Last night I tried 15fps to be able to set less gain, but the final stacked image presented a worse signal to noise ratio than the image at 30fps as described above. The problem here is that due to the fast rotation of the planet, one is able to capture for no more than 40 seconds and 15fps doesn't give enough frames for stacking.
But anyway, thanks for the suggestions. I will be using this thread to place my progress in imaging Jupiter with the DMK.
July 3, 2007, 22:15:09
Fernando, for sure you are right.... high frame rates permit us to freeze the seeing and give us more time in planets like jupiter with a fast rotation; last but not least ... more time to change filters for color images. Anyway, I prefer to take all the time with a mono filter like red or green instead of color images. Personal opinion for sure.
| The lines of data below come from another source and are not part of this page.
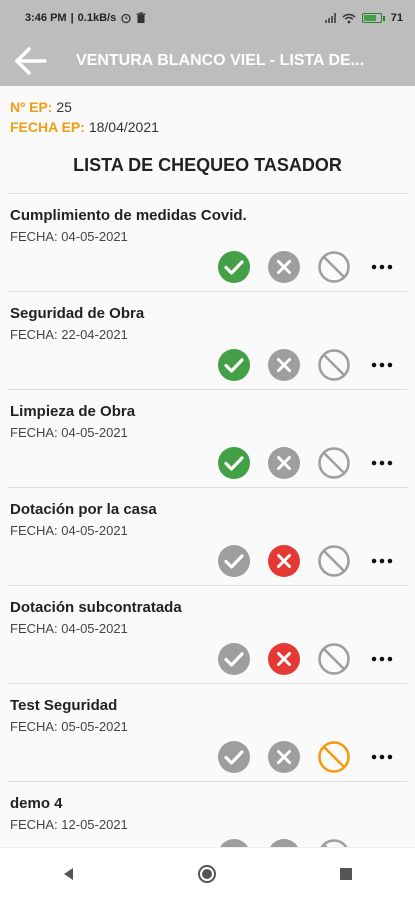 The width and height of the screenshot is (415, 900). Describe the element at coordinates (124, 127) in the screenshot. I see `ep-date-value: 18/04/2021` at that location.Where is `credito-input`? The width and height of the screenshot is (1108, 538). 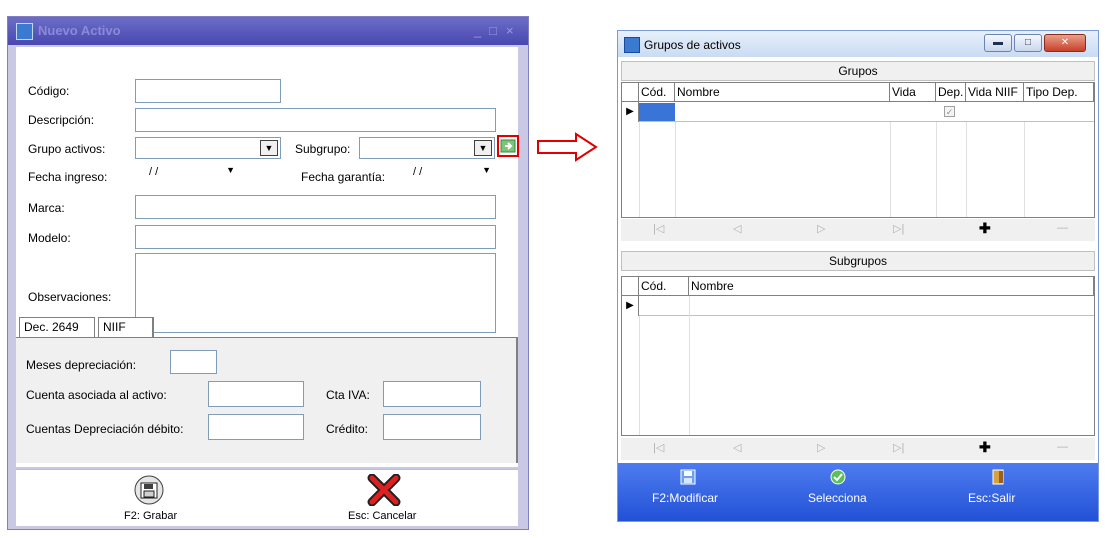
credito-input is located at coordinates (432, 427).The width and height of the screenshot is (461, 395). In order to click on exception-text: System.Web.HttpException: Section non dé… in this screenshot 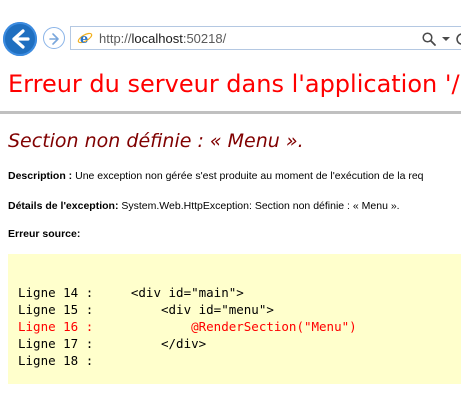, I will do `click(259, 206)`.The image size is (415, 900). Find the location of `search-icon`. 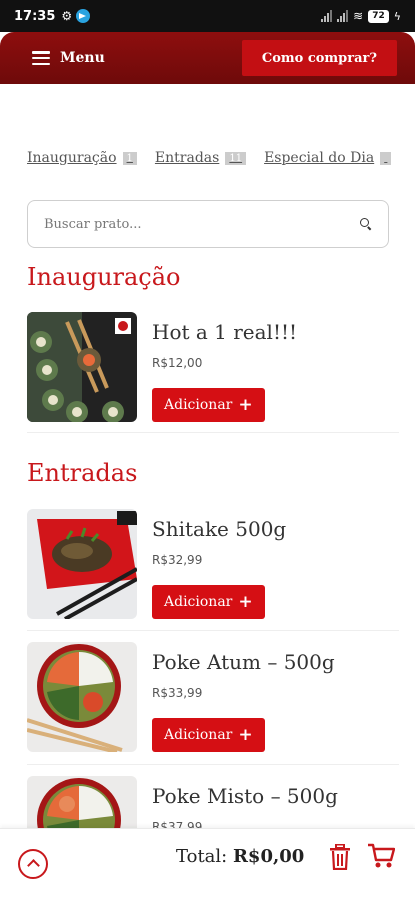

search-icon is located at coordinates (366, 224).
Anyway... the important thing is to have a good result and we'll have.
July 11, 2007, 17:00:01
I found the best stting for the camera in order to get rid off the onion rings effect:
1- The gamma adjustment should be set to the minimum value (10)
2- The frame rate should be adjusted between 30fps and 15fps. The right value is the one the fills the histogram, also the gain should be keept below 70% of its maximum value.
Sometimes, depending on the seeing, the frame rate will be as small as 10fps. That is OK, because, analyzing some images, I concluded that is better to have less frames bad that more frames good.
I got some very good images of Jupiter at 10fps with bad seeing doing this way and capturing 40sec for each (RGB) filter.
I would like to have some comments from people who use to image Jupiter.